**EXERCISE INSTRUCTIONS**
Please print exactly the line containing "Task: Click feedback" and every line after it to the end of the records below, and nothing more.
MATERIAL PROVIDED Start Marker
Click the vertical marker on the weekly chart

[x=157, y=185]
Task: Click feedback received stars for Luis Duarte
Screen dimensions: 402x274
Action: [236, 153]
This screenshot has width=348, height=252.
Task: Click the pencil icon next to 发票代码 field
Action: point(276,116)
MATERIAL PROVIDED End Marker
**ANSWER FOR THIS EXERCISE**
Task: Click feedback received stars for Luis Duarte
Screen dimensions: 402x274
Action: [236, 153]
This screenshot has width=348, height=252.
Task: Click the pencil icon next to 发票代码 field
Action: point(276,116)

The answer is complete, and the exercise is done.